Valliant Comics‘in muhteşem çizgi romanlarındaki gezintimizi Harbinger Savaşları ile sonlandırıyoruz. Şunu baştan belirtelim ki Harbinger Savaşları size ne Bloodshot kadar derin bir, ne de Harbinger kadar duygusal bir hikaye sunuyor. Ama size sunacağı başka şeyler var.
Çizimlerle başlayalım. Tek ciltlik Harbinger-Bloodshot crossoverının en pozitif yönü kesinlikle çizimleri. Hikayenin ilerleyişine bağlı olarak gördüğümüz farklı tarzlardaki çizimler arasında harika bir uyum sağlanmış. Harbinger Savaşları’nda, kimi zaman Bloodshot’tun ciddi, kimi zamansa Harbinger’ın eğlenceli çizimlerinin bir harmanını görüyoruz. Burada Clayton Henry, Pere Perez ve Clayton Crain‘i tebrik etmek gerek. Özellikle Crain, Carnage serisini çizerken oturttuğu çizgilerini seriye ekleyerek çizgi romana ayrı bir tat katmış. Joshua Dysart ve Duane Swierczynski‘nin hikayesi içinse aynı şeyi söyleyemeyeceğim. Hikaye ana serilerdeki bazı boşlukları doldursa da okuyucuya başka bir şey sunmuyor. Tabii yine de evreni daha iyi anlamak isterseniz bu cildi de okumanızı öneririm. Ancak okumazsanız da çok şey kaybetmezsiniz.
Ayrıca Harbinger serisindeki kara mizahı burada da görüyoruz. Olayların bir savaş ortamında geçmesinden dolayı kara mizah daha vurucu bir şekilde işlenmiş. Hikayenin amacı bu olmamasına rağmen çizgi romanı okurken yüzünüzde geniş bir gülümseme oluşturabiliyor. Cildin size sunduğu diğer bir şey ise bolca aksiyon.

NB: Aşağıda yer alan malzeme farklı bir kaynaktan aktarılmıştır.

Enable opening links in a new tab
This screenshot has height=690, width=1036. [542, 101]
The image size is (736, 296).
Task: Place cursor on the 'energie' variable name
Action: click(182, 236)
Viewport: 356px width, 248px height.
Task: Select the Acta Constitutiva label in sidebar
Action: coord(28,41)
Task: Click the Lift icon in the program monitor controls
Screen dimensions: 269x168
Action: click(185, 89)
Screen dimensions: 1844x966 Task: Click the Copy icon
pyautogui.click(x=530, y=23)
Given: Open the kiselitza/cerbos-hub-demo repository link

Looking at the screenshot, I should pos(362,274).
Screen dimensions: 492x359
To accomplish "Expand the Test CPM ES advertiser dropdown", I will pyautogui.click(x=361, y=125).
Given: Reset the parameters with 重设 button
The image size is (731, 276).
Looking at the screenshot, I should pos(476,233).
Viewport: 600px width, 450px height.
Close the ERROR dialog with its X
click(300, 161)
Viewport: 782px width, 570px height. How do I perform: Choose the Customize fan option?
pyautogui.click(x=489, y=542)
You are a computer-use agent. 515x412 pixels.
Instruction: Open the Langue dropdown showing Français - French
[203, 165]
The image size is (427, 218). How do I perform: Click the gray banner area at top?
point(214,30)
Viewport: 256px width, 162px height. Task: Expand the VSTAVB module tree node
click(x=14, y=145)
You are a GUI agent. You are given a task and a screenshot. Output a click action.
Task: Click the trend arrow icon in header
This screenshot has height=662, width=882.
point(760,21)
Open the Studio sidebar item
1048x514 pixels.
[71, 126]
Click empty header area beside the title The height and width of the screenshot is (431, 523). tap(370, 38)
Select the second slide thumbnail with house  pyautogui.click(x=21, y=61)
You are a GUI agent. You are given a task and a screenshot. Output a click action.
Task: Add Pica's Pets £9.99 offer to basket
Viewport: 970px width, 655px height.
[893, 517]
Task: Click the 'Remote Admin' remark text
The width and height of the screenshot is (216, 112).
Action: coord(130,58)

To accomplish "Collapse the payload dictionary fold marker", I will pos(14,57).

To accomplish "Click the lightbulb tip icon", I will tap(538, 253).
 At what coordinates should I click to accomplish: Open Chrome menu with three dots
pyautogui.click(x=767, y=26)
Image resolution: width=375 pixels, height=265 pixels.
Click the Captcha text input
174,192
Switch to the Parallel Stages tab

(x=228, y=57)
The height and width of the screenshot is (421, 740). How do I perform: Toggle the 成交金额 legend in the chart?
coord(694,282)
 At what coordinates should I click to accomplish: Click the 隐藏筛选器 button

Aksiyon sahneleri çizimlerin de etkisiyle sizi içine çekiyor. Kavga-dövüş görmek istiyorsanız veya bir aksiyon filmi hayranıysanız Harbinger Savaşları’nı mutlaka okumalısınız. Eğer bunlarla aranız yoksa okurken ara ara sıkılabilirsiniz, ancak bu hiç zevk almayacağınız anlamına gelmiyor.
Hikayenin konusuna gelirsek, bu ciltte Rising Sprit Projesi tarafından toplumdan uzakta esaret altında tutulan çocuk psiotları görüyoruz. Kahramanlarımız Rising Spirit’in elinden kaçmayı başarıyor ve kendilerine “Generation 0” adını veriyorlar. Hem özgür olmak, hem de dünyaya mesaj vermek isteyen gençler fikri maalesef etkileyici olmaktan ziyade Harbinger hikayesini baştan dinliyormuş hissi yaratıyor. Bloodshot hikayesinin yazarından daha yaratıcı bir senaryo beklenirdi. Ayrıca cildin bazı yerlerindeki “türümüzü kurtarma” düşüncesi de X-Men çizgi romanlarından fırlamış gibi görünerek Harbinger’ın yenilikçi senaryoları arasında sırıtıyor.
Hikaye ilerledikçe ekibimizin yolları Bloodshot ve Peter Stanchek‘in Asiler ekibi ile kesişiyor. Rising Spirit‘in, çocukları geri almaya çalışması yetmiyormuş gibi olaya önce Toyo Harada daha sonra Pentagon dahil oluyor ve Harbinger Savaşları adının hakkını vererek bize Las Vegas’ta büyük çaplı bir savaş sunuyor.
Harbinger Savaşları görece kısa bir hikaye olduğu için söylenebilecek daha fazla şey yok aslında. Son olarak şunu söylemeliyim ki kitap, bitişiyle evrenin geleceğini merak ettirdi. Dilimize kazandırılan ciltlerin yanı sıra, yurt dışında devam eden seriler de takip edilebilir. Dilimize yeni Valiant serileri kazandırıldıkça sizlerle paylaşmaya devam edeceğiz. O zamana kadar mutlu kalın. İyi okumalar.